Carol Durham, RN, MSN
Pictured: Carol Durham, RN, MSN, Ann Baiada, RN, CRRN, Director Bayada Nurses Home Care Specialist, Jaclyn A. Kirchhoff, MSN, RN, Clinical Support Specialist Bayada Nurses, Dean Donnelly
Improving the Care of the Acutely Ill Elder
Carol Durham, EdD(c), MSN, RN, has developed geriatric simulation scenarios and faculty development around simulation as a component of HRSA funded grant #D62HP01913, Improving the Care of the Acutely Ill Elder (Palmer, PI) and Enhancing the Skills of Nursing Practice in NC Long-Term Care Facilities (Welsh, PI) through FutureCare of North Carolina, funded by Duke Endowment. These innovative approaches to disseminate simulation technology to long-term care facilities, a healthcare setting that traditionally does not have these skill-building opportunities. Long-term care facilities need this type of educational program because of the high care needs of the patient population and the lack of resources for the continuing education that can update staff on evidence-based practice in the care of frail older adults.
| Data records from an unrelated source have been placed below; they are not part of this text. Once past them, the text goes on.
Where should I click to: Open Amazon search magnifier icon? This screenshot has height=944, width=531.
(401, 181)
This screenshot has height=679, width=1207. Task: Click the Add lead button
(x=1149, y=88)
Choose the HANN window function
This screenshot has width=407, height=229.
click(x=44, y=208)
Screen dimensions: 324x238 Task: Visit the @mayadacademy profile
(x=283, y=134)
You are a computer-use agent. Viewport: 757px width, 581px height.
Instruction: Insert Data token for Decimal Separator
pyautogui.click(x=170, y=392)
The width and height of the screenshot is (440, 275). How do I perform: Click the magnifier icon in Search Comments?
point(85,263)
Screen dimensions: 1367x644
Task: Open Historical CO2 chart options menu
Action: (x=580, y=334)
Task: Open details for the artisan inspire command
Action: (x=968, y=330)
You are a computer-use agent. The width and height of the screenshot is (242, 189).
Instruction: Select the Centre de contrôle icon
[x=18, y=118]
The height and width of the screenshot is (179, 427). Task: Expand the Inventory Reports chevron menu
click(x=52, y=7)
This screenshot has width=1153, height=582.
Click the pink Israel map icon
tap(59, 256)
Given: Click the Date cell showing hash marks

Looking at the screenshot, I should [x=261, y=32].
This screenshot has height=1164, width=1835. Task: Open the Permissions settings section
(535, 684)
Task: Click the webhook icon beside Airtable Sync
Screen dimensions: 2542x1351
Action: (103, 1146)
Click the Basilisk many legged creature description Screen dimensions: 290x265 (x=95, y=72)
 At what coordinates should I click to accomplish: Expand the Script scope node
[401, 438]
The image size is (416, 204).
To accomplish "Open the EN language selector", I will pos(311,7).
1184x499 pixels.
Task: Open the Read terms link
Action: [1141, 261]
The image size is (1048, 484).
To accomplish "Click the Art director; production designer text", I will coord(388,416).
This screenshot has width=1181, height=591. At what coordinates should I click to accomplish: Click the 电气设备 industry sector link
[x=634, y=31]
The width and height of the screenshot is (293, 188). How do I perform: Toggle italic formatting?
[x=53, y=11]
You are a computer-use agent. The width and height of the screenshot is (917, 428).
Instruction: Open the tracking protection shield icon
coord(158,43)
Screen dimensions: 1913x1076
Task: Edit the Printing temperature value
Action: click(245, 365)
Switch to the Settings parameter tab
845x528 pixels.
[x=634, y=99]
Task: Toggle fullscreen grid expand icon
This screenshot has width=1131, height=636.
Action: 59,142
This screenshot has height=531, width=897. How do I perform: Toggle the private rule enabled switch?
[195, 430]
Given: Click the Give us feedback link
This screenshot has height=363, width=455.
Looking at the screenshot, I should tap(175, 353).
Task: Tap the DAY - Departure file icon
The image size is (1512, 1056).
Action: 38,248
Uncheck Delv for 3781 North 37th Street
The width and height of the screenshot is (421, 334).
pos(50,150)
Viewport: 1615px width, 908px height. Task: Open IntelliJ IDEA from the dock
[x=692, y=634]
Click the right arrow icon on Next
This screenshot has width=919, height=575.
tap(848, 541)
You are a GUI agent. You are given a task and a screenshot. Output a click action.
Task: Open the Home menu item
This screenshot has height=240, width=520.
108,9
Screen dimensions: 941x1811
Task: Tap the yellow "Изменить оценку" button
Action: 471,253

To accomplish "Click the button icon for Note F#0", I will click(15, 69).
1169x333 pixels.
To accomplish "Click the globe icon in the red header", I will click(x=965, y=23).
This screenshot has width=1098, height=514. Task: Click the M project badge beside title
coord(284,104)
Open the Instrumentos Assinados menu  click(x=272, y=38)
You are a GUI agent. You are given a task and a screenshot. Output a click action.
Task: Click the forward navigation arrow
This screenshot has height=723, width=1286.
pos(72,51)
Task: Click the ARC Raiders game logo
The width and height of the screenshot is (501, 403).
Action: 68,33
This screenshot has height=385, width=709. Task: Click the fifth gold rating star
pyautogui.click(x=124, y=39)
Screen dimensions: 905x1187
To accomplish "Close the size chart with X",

Ms. Durham created a well-designed, comprehensive educational program utilizing a portable high-fidelity simulator for staff education in Area Health Education Centers and in long-term care facilities across North Carolina. The project provided the entire bedside nursing care team (RN, LPN and NA) with the opportunity to update and build skills in caring for the frail elderly using high fidelity simulation scenarios incorporating an evidence based curriculum.